Verses born out of doubt & torn identity

AK Ramanujan, known as AKR and Raman (to friends), was a poet, translator and an essayist.

Verses born out of doubt & torn identity

Inbetween worlds: AKR described himself as the hyphen in ''Indian-American''. His writings reveal a man split between his Indian/Hindu roots and his immersion in the American cultural world Photos courtesy: Estate of AKR and David Joel/University of Chicago Photographic Archive

AR Venkatachalapathy

AR Venkatachalapathy

AK Ramanujan, known as AKR and Raman (to friends), was a poet, translator and an essayist. A Padma Shri awardee and MacArthur ‘genius’ fellow, he was a distinguished academic who taught in the University of Chicago for three decades until he died suddenly at 65. AKR was well-versed in three languages — English, Kannada and Tamil — and wrote in two (he never wrote in Tamil). 

However, he earned a lasting fame is as a translator. Almost 50 years after its first publication, his translations of classical Tamil poetry (The Interior Landscape) continue to be in print — it’s a New York Review Books (NYRB) classic; the London Underground has used it on its trains. He followed this with translations from medieval Tamil Bhakti poetry and the protest poetry of the Kannada Veerasaiva poets. 

A widely respected poet, many of his essays are now termed classics. Crossing academic confines, Is there an Indian Way of Thinking? is widely circulated. Some years ago, his Three Hundred Ramayanas was unceremoniously dropped from the reading list of the University of Delhi, and its history department wrecked by Hindutva vandals for prescribing it. In a kneejerk reaction, the Oxford University Press (OUP) declared that it would stop publishing the essay and the book it forms part of. The OUP backtracked only after leading academics across the world protested.

All this hungama would have made AKR uncomfortable had he been alive. The book under review tells you why.

In the decades following his death, much of his unpublished and uncollected writings were published. However, when in 2013, the young philosopher Nakul Krishna wrote a long essay based on AKR’s papers in the special collections of the Regenstein Library of the University of Chicago, readers were in for a surprise. The tantalising quotes from his papers whetted the appetite of AKR fans. Three years later, Spanish scholar Guillermo Rodriguez published his meticulously researched monograph, When Mirrors are Windows: The View of A.K. Ramanujan’s Poetics, based extensively on these papers. 

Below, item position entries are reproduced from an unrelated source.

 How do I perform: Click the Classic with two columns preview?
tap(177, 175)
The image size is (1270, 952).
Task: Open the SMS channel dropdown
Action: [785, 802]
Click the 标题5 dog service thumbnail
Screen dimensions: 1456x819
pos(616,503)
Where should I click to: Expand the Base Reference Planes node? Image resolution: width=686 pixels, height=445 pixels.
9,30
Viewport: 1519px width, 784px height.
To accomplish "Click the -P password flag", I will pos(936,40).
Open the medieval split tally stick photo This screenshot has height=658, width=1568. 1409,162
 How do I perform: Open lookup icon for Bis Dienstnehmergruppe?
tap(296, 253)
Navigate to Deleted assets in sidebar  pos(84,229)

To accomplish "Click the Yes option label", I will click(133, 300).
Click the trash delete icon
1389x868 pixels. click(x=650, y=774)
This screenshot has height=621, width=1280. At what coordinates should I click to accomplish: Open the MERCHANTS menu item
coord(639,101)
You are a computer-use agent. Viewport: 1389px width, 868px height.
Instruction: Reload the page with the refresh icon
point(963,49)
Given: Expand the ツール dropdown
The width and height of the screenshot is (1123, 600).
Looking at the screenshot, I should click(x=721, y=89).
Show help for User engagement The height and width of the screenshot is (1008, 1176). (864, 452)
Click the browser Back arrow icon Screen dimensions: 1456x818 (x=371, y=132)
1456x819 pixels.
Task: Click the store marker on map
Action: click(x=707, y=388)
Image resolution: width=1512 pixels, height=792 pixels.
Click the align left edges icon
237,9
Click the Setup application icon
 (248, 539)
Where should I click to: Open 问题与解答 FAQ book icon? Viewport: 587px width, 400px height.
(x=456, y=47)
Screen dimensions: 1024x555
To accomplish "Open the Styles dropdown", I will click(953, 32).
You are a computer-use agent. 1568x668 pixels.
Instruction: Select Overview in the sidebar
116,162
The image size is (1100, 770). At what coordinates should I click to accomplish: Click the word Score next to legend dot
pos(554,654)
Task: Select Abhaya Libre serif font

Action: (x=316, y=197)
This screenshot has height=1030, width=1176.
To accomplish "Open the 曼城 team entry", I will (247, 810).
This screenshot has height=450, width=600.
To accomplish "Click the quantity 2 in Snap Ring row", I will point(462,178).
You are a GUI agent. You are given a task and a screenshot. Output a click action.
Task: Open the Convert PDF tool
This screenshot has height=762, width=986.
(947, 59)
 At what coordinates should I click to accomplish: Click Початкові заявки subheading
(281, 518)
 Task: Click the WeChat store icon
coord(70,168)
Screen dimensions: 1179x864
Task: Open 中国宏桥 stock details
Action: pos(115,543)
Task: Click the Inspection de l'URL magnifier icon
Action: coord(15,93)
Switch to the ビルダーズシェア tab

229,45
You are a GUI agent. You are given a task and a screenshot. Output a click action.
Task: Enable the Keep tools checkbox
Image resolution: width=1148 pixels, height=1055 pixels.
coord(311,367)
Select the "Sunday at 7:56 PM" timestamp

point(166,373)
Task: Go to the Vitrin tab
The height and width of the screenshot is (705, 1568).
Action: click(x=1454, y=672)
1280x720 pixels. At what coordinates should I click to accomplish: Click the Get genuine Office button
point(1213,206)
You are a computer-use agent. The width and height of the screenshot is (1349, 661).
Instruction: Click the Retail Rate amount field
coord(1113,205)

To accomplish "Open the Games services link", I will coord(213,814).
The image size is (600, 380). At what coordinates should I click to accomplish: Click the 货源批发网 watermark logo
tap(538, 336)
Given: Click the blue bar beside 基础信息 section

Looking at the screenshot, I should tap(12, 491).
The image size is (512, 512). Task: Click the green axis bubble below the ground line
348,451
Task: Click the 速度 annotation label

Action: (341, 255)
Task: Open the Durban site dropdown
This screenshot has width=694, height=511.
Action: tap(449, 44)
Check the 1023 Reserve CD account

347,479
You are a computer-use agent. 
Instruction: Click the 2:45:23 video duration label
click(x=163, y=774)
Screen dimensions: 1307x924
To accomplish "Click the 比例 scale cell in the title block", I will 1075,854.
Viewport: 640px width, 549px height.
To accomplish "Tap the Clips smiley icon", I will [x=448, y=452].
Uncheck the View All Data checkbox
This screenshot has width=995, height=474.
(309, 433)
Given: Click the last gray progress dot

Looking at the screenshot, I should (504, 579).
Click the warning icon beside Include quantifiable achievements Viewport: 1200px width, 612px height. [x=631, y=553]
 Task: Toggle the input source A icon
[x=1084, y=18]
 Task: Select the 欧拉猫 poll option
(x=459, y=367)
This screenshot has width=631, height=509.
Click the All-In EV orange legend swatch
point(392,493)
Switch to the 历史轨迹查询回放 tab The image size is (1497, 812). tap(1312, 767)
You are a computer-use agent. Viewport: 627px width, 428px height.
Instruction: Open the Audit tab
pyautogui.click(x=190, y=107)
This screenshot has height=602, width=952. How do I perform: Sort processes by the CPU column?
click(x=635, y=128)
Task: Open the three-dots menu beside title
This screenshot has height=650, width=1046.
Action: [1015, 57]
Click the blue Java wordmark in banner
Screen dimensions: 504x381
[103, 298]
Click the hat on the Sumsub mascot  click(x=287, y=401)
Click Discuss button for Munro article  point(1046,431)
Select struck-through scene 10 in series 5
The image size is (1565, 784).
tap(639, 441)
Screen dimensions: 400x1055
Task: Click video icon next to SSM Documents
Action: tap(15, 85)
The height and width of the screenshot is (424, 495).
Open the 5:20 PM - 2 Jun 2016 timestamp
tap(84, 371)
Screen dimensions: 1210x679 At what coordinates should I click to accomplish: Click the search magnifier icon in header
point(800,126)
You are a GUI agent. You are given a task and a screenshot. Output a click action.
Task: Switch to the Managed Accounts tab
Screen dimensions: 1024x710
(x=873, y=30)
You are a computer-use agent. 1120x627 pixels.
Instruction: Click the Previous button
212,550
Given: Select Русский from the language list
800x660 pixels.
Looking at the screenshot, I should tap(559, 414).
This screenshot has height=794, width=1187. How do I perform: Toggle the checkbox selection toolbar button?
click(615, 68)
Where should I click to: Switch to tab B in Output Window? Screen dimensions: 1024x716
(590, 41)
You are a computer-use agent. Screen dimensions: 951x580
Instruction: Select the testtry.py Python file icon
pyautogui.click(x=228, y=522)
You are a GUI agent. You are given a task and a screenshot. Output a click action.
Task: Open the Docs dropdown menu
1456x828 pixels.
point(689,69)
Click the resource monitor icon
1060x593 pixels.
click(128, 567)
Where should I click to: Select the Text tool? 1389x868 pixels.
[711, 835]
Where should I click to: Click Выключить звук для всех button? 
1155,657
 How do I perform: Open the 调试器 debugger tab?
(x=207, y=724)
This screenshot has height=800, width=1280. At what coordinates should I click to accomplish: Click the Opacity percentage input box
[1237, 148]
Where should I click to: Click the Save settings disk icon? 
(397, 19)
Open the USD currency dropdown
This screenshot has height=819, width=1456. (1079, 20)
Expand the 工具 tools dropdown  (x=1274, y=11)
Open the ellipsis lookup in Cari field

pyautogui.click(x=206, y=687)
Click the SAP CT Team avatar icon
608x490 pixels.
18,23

Now, in collaboration with AKR’s son, Krishna Ramanujan, Rodriguez has gone for the kill. Sifting through more than 70 boxes of AKR’s papers spread over four decades, the two have edited Journeys: A Poet’s Diary that presents both unpublished prose and poetry. Though not intended for publication, the drafts and notes and longer narratives show AKR to be the careful and sensitive writer that his readers have always known him to be. Using the metaphor of a journey, the editors have organised the entries into five parts, each coextensive with a decade and synchronising with a phase of his life: his early years in India; the journey to America; the budding poet-scholar in the US; his journeys into the self, and the last decade of his life. AKR wrote exclusively in English with the occasional Kannada and Tamil phrase thrown in. The editors have provided useful and indispensable, if perfunctory, notes and glosses.

AKR studied, taught and lived in the US at a time when it was still uncommon for Indians to do so. He was arguably the earliest Indian intellectual in the American academia with little investment in the British cultural world. His notes on his stay in an Oxford college towards the end of his life show what a complete stranger he was there.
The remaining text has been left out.